**What you have to do**
Lay out the material from the line with "This screenshot has height=781, width=1123." up to and including the line with "(x=852, y=177)" as a Markdown table with the columns No. and Text, putting each row's number under No. and the line itself under Text. Skip any blank lines.
[Start Listed records]
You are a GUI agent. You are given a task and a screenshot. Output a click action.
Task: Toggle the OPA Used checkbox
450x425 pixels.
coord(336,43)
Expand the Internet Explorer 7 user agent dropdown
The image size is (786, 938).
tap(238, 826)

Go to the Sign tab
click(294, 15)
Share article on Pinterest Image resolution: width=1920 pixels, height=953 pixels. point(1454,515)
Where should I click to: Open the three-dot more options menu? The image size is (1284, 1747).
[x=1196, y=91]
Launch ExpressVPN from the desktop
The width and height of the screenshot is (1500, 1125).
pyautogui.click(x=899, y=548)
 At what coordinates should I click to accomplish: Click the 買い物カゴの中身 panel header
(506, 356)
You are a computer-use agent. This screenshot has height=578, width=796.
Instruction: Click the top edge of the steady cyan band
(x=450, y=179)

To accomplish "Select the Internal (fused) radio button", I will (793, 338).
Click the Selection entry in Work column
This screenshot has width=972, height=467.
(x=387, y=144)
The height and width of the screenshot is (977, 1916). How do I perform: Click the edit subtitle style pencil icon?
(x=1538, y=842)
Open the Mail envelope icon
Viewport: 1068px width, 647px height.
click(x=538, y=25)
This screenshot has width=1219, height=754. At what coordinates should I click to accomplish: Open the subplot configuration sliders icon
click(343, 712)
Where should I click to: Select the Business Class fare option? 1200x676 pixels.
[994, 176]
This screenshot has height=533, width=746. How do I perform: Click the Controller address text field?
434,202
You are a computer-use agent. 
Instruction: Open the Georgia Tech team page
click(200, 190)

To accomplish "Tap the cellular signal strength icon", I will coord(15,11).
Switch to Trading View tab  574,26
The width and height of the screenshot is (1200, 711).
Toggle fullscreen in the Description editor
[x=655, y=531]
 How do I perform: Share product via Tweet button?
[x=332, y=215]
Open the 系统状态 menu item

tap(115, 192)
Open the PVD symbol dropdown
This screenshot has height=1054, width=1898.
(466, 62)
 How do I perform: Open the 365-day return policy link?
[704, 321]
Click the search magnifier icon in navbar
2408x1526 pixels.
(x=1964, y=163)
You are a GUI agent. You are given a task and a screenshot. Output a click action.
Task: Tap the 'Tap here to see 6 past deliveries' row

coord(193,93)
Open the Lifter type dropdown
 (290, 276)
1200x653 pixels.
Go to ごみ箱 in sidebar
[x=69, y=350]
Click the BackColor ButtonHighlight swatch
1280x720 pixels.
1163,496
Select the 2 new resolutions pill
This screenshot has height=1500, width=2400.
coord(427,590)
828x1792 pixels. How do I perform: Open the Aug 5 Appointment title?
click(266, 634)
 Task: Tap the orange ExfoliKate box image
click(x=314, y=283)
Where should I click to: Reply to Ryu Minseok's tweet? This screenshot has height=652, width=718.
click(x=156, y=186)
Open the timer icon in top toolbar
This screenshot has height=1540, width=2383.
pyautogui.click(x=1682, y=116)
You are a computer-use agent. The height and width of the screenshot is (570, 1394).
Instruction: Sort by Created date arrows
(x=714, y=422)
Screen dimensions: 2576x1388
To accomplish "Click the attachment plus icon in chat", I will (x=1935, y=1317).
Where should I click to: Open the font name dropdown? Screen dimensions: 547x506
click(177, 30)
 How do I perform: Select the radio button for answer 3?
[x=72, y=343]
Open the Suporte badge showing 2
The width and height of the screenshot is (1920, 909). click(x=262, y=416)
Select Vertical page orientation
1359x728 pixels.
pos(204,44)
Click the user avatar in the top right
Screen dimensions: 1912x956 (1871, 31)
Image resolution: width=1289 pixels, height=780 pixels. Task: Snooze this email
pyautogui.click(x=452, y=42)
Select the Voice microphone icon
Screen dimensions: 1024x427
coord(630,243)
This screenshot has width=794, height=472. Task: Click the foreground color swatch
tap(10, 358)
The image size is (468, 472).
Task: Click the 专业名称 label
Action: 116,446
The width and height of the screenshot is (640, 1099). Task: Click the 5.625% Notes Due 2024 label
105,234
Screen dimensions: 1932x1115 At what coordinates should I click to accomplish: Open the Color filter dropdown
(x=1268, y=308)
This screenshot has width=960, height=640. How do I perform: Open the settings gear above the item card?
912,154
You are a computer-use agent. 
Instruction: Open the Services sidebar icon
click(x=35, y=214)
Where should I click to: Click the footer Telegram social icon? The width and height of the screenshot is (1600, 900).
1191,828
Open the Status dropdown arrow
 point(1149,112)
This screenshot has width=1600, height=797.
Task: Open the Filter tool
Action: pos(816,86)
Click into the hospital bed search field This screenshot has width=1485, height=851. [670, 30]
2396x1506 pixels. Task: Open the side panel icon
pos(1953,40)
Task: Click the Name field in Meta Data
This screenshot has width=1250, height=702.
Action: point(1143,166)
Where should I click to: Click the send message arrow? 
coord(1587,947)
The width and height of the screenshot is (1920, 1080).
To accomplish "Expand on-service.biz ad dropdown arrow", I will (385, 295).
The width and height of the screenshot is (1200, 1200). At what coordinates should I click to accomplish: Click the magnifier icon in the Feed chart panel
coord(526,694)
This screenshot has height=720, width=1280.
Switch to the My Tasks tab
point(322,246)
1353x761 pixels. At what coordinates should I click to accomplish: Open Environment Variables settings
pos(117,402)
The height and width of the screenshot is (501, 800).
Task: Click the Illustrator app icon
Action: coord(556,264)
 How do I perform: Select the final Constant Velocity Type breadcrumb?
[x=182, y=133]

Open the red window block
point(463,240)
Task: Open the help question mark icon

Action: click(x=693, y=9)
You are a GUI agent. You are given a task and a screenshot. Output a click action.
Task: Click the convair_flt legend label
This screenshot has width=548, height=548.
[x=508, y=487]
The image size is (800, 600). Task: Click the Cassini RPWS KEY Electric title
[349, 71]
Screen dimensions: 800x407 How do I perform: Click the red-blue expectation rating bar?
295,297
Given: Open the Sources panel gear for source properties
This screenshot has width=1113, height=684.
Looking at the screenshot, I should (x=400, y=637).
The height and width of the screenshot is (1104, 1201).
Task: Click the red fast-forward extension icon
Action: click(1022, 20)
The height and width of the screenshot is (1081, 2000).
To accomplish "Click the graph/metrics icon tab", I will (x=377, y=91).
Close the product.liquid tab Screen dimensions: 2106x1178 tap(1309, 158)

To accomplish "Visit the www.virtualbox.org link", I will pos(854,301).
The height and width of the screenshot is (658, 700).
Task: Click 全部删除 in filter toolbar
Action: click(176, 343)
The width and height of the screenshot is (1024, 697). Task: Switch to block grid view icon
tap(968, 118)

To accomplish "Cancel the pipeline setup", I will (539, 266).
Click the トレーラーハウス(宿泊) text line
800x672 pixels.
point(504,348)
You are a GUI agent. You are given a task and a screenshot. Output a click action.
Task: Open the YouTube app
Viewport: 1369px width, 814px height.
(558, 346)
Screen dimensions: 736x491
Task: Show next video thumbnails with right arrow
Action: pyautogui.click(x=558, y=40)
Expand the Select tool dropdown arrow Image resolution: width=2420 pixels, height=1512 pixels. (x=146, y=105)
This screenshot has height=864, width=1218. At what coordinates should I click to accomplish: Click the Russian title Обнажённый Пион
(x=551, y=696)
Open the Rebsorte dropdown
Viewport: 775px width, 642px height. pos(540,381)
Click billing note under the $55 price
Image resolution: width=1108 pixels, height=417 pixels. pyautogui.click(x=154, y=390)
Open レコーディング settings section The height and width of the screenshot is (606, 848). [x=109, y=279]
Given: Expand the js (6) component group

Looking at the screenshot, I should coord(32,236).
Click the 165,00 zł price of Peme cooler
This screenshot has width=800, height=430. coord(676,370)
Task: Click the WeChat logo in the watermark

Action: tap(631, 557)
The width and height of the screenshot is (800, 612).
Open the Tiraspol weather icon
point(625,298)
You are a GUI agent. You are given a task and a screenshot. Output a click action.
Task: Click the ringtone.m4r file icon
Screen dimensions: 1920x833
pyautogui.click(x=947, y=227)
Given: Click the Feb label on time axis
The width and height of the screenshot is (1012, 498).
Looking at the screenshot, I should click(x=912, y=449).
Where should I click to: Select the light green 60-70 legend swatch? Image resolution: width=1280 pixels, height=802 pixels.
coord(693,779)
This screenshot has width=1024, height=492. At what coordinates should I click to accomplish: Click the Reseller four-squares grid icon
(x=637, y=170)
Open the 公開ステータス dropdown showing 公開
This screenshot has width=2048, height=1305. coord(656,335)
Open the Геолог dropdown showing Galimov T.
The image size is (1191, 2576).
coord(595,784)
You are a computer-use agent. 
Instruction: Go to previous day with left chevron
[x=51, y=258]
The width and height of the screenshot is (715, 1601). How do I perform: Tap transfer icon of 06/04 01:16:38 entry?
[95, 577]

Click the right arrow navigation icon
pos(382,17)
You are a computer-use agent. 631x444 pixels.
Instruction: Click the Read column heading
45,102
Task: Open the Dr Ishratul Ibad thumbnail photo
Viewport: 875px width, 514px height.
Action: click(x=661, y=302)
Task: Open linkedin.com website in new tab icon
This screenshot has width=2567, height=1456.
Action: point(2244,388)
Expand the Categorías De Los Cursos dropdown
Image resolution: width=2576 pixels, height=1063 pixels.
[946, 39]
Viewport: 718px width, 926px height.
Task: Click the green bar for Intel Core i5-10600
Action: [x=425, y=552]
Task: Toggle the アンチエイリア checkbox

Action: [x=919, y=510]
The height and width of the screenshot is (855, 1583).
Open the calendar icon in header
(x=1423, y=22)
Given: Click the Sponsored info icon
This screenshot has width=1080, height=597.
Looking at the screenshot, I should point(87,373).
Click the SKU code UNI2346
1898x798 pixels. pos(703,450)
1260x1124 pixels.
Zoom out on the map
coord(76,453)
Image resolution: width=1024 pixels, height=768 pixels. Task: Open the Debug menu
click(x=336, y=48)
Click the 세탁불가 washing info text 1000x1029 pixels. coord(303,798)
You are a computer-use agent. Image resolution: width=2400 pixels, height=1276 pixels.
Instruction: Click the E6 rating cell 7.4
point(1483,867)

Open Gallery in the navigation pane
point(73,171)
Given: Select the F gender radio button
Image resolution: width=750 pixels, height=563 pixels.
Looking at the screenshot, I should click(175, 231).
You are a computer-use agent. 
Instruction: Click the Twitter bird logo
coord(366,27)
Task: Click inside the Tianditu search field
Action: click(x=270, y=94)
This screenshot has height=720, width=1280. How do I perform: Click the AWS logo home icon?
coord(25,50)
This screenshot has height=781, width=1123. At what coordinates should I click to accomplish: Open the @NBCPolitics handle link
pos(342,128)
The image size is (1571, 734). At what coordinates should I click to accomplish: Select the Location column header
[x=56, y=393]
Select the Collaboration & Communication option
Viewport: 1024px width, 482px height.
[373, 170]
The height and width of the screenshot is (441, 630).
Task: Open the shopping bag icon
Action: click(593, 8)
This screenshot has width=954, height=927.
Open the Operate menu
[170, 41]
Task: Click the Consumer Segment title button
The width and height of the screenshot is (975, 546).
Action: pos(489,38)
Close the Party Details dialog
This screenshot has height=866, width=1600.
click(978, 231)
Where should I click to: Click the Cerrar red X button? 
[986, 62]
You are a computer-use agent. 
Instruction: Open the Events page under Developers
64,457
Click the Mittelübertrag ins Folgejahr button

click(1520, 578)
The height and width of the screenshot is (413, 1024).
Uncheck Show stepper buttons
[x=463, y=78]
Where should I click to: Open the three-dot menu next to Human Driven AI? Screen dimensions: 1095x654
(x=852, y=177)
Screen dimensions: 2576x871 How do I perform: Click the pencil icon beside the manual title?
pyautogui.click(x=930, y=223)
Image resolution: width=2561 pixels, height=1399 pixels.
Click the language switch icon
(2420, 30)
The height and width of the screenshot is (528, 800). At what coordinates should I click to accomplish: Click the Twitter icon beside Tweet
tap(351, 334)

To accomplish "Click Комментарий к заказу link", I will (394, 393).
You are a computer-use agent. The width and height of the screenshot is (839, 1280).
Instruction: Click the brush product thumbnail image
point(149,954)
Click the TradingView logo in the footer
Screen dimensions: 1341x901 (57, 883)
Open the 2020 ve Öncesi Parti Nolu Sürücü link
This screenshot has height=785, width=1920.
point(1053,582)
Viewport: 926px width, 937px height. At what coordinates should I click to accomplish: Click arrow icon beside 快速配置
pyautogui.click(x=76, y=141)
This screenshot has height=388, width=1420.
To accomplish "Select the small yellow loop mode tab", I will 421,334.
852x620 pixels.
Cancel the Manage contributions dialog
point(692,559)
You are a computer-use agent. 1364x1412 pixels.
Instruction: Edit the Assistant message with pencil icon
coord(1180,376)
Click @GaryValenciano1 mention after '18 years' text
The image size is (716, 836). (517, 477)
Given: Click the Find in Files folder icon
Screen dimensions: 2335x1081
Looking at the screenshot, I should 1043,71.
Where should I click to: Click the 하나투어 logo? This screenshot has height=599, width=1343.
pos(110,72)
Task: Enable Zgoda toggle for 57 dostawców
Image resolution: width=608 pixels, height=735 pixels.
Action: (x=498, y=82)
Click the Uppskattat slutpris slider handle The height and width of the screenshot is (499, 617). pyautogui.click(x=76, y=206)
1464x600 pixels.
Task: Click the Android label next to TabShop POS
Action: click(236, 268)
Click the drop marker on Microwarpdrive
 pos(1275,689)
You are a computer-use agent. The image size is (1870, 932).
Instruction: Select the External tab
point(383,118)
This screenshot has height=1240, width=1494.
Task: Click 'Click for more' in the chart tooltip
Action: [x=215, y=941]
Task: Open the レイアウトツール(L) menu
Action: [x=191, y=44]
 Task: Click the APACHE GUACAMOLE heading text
[End Listed records]
**Reply to the exercise**
| No. | Text |
|---|---|
| 1 | This screenshot has height=781, width=1123. At what coordinates should I click to accomplish: Open the @NBCPolitics handle link |
| 2 | pos(342,128) |
| 3 | The image size is (1571, 734). At what coordinates should I click to accomplish: Select the Location column header |
| 4 | [x=56, y=393] |
| 5 | Select the Collaboration & Communication option |
| 6 | Viewport: 1024px width, 482px height. |
| 7 | [373, 170] |
| 8 | The height and width of the screenshot is (441, 630). |
| 9 | Task: Open the shopping bag icon |
| 10 | Action: click(593, 8) |
| 11 | This screenshot has width=954, height=927. |
| 12 | Open the Operate menu |
| 13 | [170, 41] |
| 14 | Task: Click the Consumer Segment title button |
| 15 | The width and height of the screenshot is (975, 546). |
| 16 | Action: pos(489,38) |
| 17 | Close the Party Details dialog |
| 18 | This screenshot has height=866, width=1600. |
| 19 | click(978, 231) |
| 20 | Where should I click to: Click the Cerrar red X button?  |
| 21 | [986, 62] |
| 22 | You are a computer-use agent.  |
| 23 | Instruction: Open the Events page under Developers |
| 24 | 64,457 |
| 25 | Click the Mittelübertrag ins Folgejahr button |
| 26 | click(1520, 578) |
| 27 | The height and width of the screenshot is (413, 1024). |
| 28 | Uncheck Show stepper buttons |
| 29 | [x=463, y=78] |
| 30 | Where should I click to: Open the three-dot menu next to Human Driven AI? Screen dimensions: 1095x654 |
| 31 | (x=852, y=177) |